Material provided |
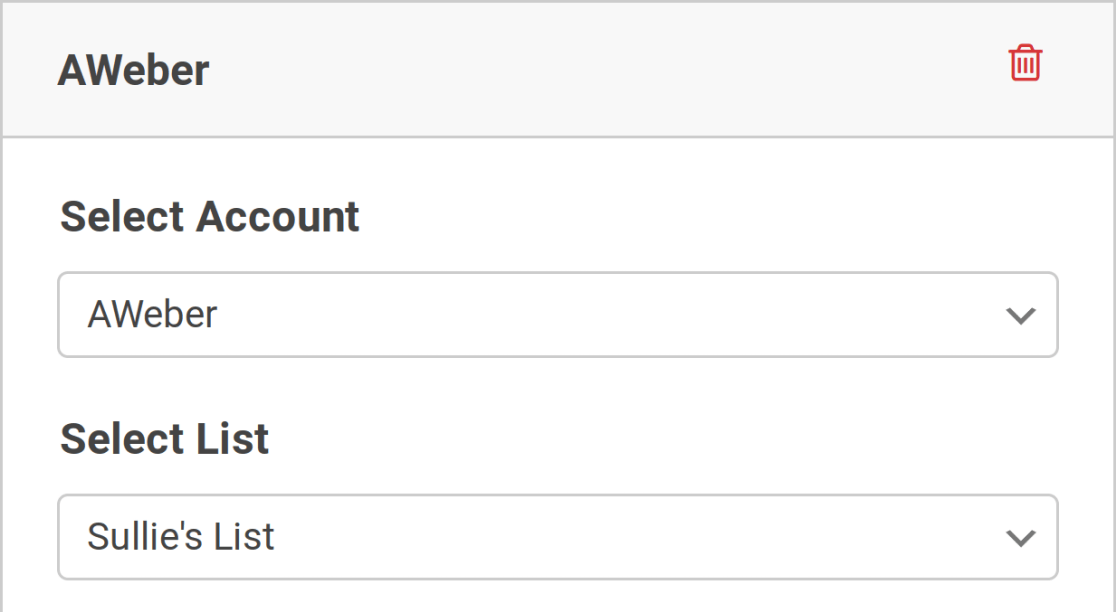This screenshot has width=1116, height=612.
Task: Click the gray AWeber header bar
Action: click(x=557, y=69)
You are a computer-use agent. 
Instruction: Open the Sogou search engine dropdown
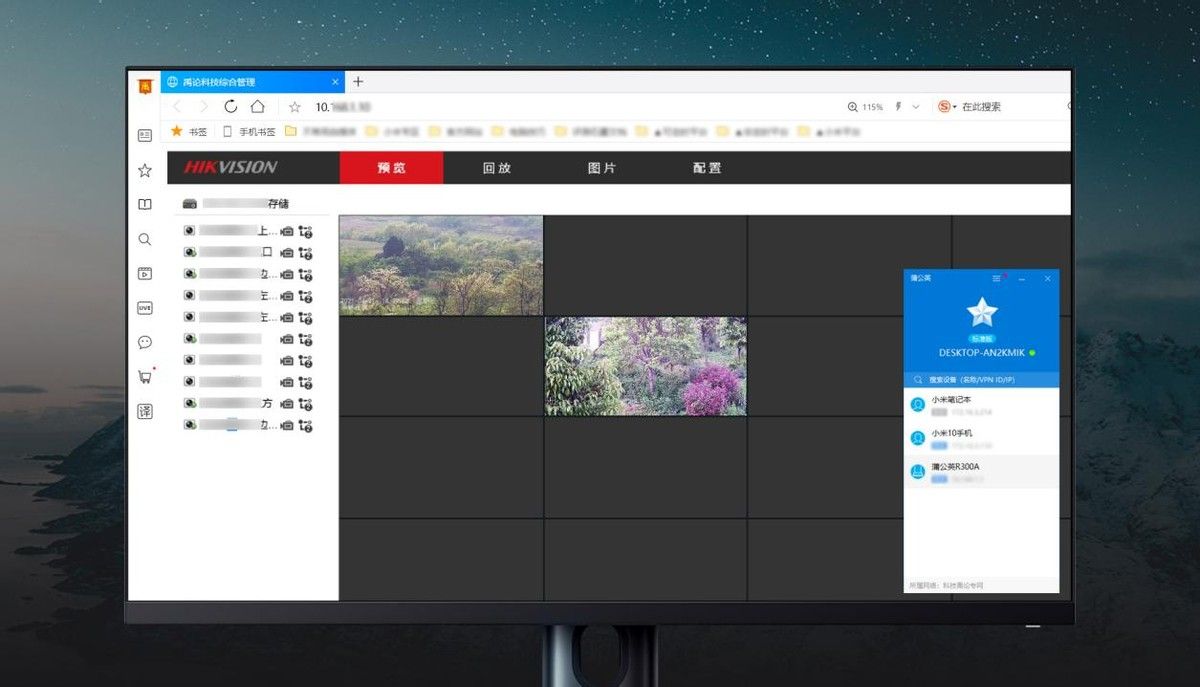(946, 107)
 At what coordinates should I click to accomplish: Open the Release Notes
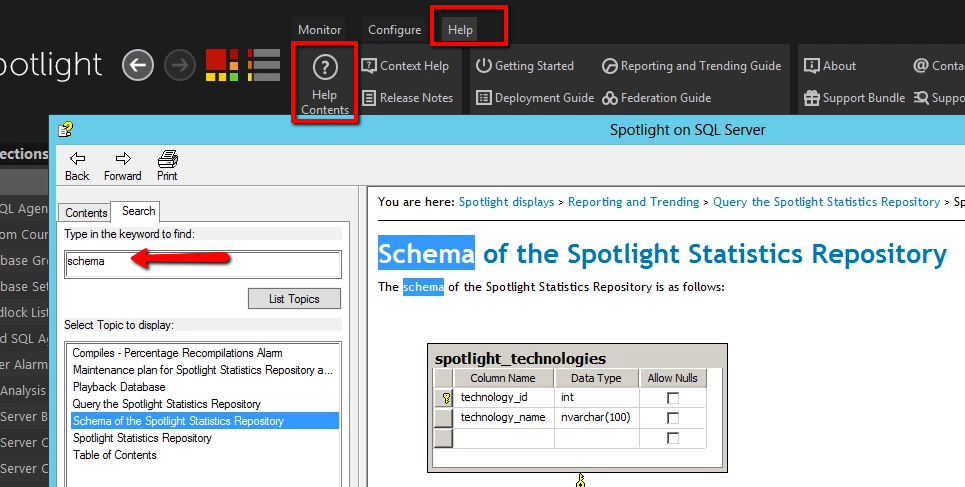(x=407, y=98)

Problem | Without the pictures, retype exactly the lines from the one that holds "You are a computer-use agent." to the last line of the data above, both of them included.

Response to this task |
You are a computer-use agent. 
Instruction: Open the Sogou search engine dropdown
(946, 107)
 At what coordinates should I click to accomplish: Open the Release Notes
(x=407, y=98)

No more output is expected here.